For more information, please visit www.terracapitalplc.com orcontact:

 

Galileo Fund Services Limited (Administrator)

David Parnell

+44 1624 692600

 

Panmure Gordon (UK) Limited(Nominated adviser and corporate broker)

Paul Fincham or Jonathan Becher

+44 20 3206 7000

 

Terra Capital plc.

Ian Dungate, Director

+44 1624 692600

 

 

Chairman's Statement

I am pleased to report that our investment portfolio has continued to perform well during the first six months of 2014 with net assets growing by $5,696,000 during that period, of which $2,291,000 was returned to shareholders by way of dividend. This represented a yield of 3.5% on the Fund's December Net Asset Value and was in excess of 4% on the mid-point market price of the Fund's shares on 30 January. A further $1,000,000 was returned by making share buybacks in the market as we sought to manage the discount to NAV in the share price, as well as being accretive to net asset value.

 

The Manager has continued to work diligently in identifying investment opportunities. whilst continuing to ensure positions are built methodically and only after thoroughly researching each opportunity. As I write, the Fund is now 73% invested and the Manager expects that we may be fully invested before the end of 2014.

 

The fact that a gross return of 8.59% (after adding back dividends) has been achieved whilst we are not yet fully invested emphasises how positively the positions taken to date have performed. As detailed more fully in the Investment Managers report, the manager is now pursuing a number of opportunities in Argentina which we are hopeful will add to both the performance and the diversification of the fund.

 

 

 

Sincerely yours,

Dirk Van den Broeck

 

Chairman

 

Report of the Investment Manager

Report of the Investment Manager for the First Half of 2014

We are pleased to report continued success in ferreting out investment opportunities. At the start of the year Terra Capital ("TCA") was 61.53% invested and as of June 30, 2014 we had passed the 73% mark, with an additional 4.7% committed to Argentina that we expect to get fully invested before year end. We are pleased with the portfolio's current holdings as they continue to perform well and still seem to be relatively uncorrelated with general indices. We believe that we have successfully created a quality portfolio of non-correlated and undervalued, or overlooked, companies and funds from a highly diverse regional, country, industry and investor-based perspective. The exact composition of the Fund's portfolio as of June 30, 2014 is set out in Note 7 of this report and here is a breakdown of where the portfolio is invested:

Regional Allocation

Europe: This broadly named geographic area continued to dominate the regional allocations in the portfolio, finishing 2013 at 23.54% of the Fund and declining a bit during the last six months to 22.17%. The number of positions increased from 14 at the end of 2013 to 15 with the addition of a relatively short term Ukrainian bond. This designation is entirely geographic and includes a German REIT, a Swiss Hi-Tech company as well as a number of Eastern and Balkan companies, so the designation of "Europe" is quite a mixed bag.
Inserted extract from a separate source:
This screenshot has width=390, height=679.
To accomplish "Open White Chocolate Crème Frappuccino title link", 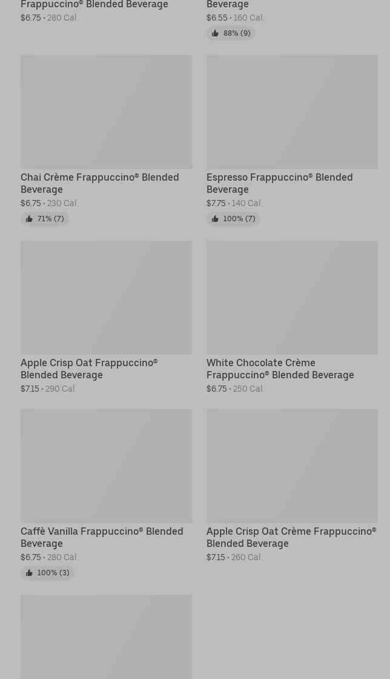I will (x=280, y=369).
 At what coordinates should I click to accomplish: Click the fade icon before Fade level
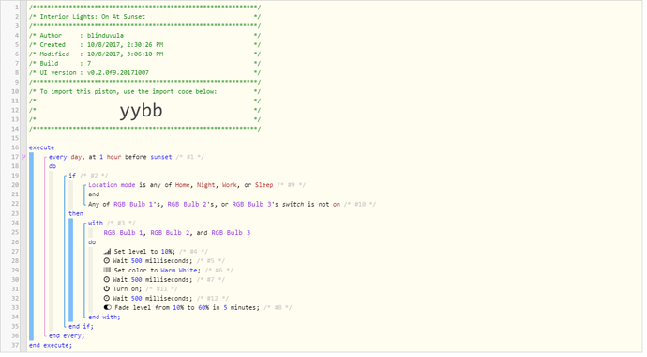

Asia: The Fund's allocation to Asia remained the same in regard to having 12 positions but they now represent 18.43% of the Fund versus 14.63% as at Dec. 31 2013. We would note that the Bank of Georgia (2.23% of the portfolio) is listed in this category due to the geographical location of that country although the stock trades on the LSE.

Middle East: The Fund's allocation to the Middle East is comprised of 9 positions and rose to 12.28% from 10.21% at year-end on the addition of positions in Qatar, a tripling of a holding in SEEF and the increased allocation to positions in Lebanon.

Africa: The Fund's allocation to Africa continued to rise from 6.06% at year end to 8.73% as the Fund added to its position in Housing Finance in Kenya while decreasing its exposure to Equity Bank there but adding two positions in Tunisia - Tunisie Leasing and ARTES. TCA now holds 6 different positions in this geographic area.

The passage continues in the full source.